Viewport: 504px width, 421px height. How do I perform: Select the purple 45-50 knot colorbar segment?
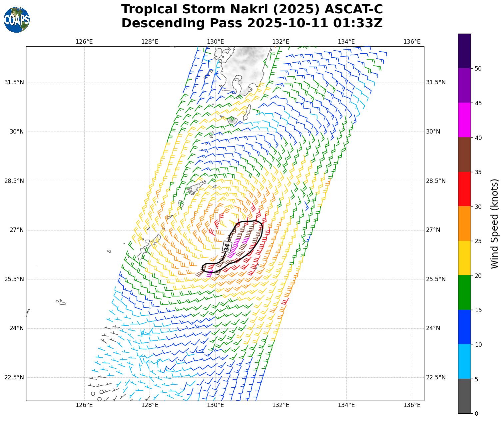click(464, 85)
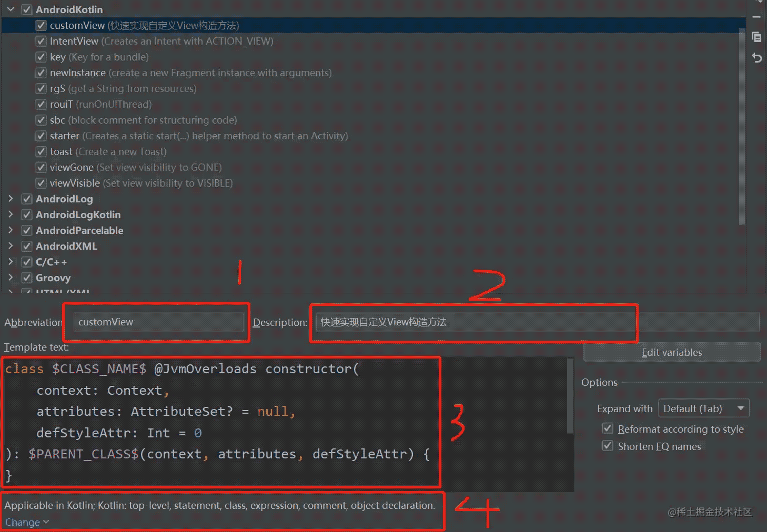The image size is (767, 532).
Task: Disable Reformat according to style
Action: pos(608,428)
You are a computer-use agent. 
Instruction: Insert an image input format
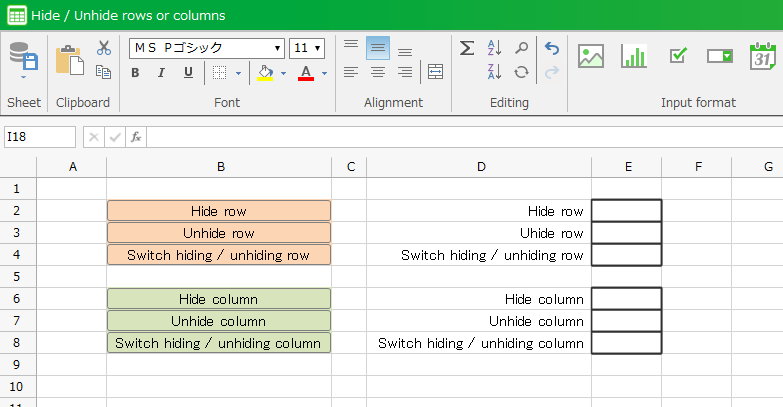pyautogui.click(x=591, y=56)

++++

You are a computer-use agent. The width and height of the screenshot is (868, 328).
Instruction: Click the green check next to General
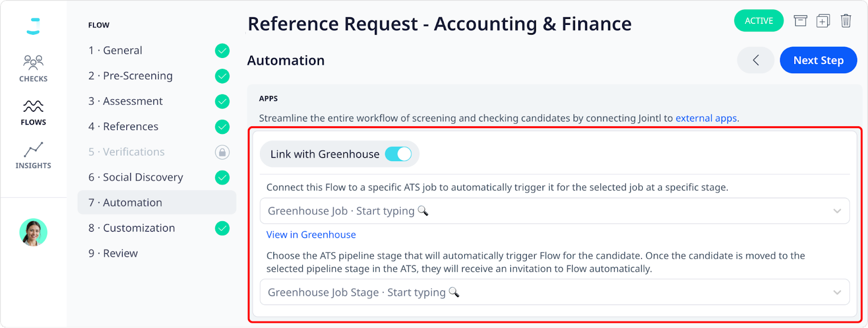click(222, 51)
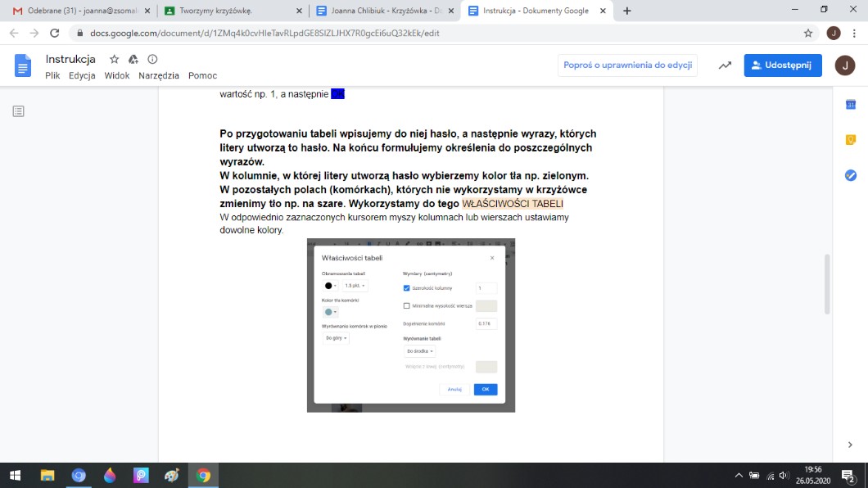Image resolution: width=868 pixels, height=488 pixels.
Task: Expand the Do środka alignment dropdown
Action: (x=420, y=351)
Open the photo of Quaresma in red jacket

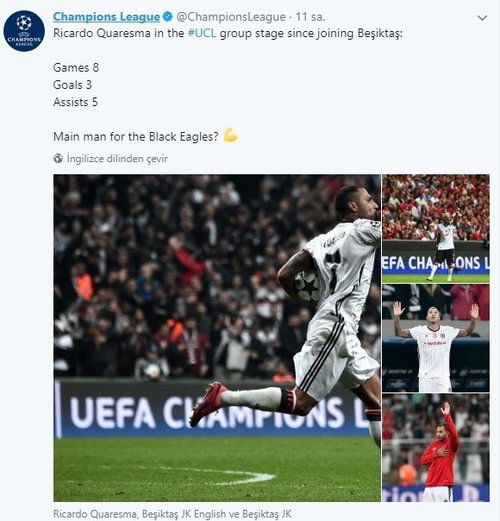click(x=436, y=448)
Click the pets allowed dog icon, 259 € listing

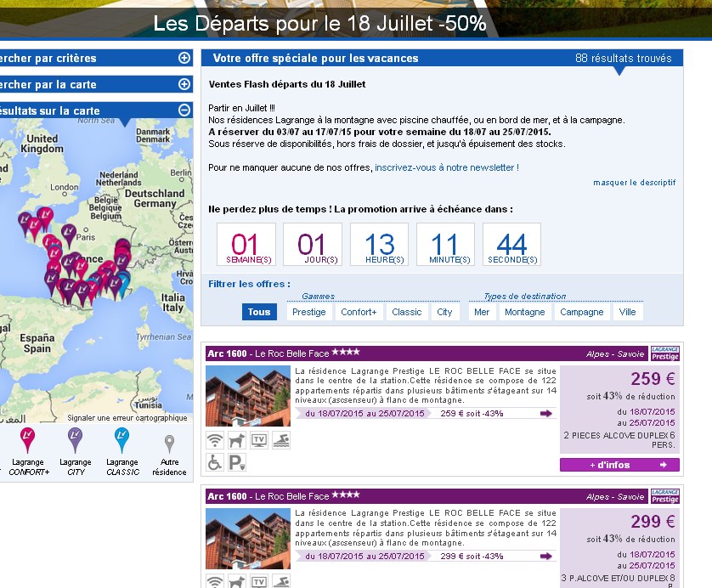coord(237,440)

++++

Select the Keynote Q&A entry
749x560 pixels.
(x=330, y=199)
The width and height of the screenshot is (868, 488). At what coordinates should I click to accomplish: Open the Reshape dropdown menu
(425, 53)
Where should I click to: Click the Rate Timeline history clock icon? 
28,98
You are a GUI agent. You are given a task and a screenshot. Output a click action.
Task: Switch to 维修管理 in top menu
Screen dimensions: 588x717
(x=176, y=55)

++++

## What needs to be done
Copy down every line of the entries containing the word "computer".

## Task result
You are a computer-use agent. 
You are a computer-use agent. The width and height of the screenshot is (868, 328).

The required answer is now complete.